#### WHAT IS BEING ASKED:
Look through the data and write out every line with the word "computer" in it.

#### DATASET:
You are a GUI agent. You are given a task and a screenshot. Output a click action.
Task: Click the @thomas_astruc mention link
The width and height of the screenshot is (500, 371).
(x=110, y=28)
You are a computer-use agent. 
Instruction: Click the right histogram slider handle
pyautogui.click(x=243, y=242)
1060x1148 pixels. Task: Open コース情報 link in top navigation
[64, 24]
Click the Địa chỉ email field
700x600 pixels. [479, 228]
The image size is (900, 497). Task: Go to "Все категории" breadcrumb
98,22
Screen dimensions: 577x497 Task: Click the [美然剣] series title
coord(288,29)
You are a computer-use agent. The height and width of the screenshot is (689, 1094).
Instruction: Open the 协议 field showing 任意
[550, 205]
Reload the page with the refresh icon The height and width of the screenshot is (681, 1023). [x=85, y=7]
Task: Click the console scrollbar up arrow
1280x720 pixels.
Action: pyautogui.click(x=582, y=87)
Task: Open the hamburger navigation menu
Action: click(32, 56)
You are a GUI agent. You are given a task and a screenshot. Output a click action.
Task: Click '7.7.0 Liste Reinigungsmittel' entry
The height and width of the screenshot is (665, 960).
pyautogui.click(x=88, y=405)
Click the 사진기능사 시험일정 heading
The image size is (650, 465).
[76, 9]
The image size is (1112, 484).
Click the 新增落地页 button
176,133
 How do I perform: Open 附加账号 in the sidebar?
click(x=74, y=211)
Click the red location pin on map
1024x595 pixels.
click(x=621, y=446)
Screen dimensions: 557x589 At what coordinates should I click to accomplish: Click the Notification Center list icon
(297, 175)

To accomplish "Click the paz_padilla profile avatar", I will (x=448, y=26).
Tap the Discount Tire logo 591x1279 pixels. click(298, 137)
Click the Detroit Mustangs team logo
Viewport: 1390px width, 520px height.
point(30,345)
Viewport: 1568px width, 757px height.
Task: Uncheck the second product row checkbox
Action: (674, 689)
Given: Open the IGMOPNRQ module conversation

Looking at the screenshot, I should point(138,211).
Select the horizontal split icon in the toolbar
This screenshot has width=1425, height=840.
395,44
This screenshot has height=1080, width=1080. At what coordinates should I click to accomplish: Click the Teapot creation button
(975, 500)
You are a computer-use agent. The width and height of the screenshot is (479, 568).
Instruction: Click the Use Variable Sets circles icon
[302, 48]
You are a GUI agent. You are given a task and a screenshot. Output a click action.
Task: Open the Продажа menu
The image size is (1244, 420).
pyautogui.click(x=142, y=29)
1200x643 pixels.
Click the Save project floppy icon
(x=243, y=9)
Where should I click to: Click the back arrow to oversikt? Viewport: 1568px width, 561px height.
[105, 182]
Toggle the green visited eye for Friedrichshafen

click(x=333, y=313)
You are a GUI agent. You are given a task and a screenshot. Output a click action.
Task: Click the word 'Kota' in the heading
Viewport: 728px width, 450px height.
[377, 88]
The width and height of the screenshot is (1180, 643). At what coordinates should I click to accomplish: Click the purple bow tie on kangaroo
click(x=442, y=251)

#### WRITTEN SOLUTION:
You are a computer-use agent. 
You are a computer-use agent. The height and width of the screenshot is (689, 1094).
You are a computer-use agent. The width and height of the screenshot is (479, 568).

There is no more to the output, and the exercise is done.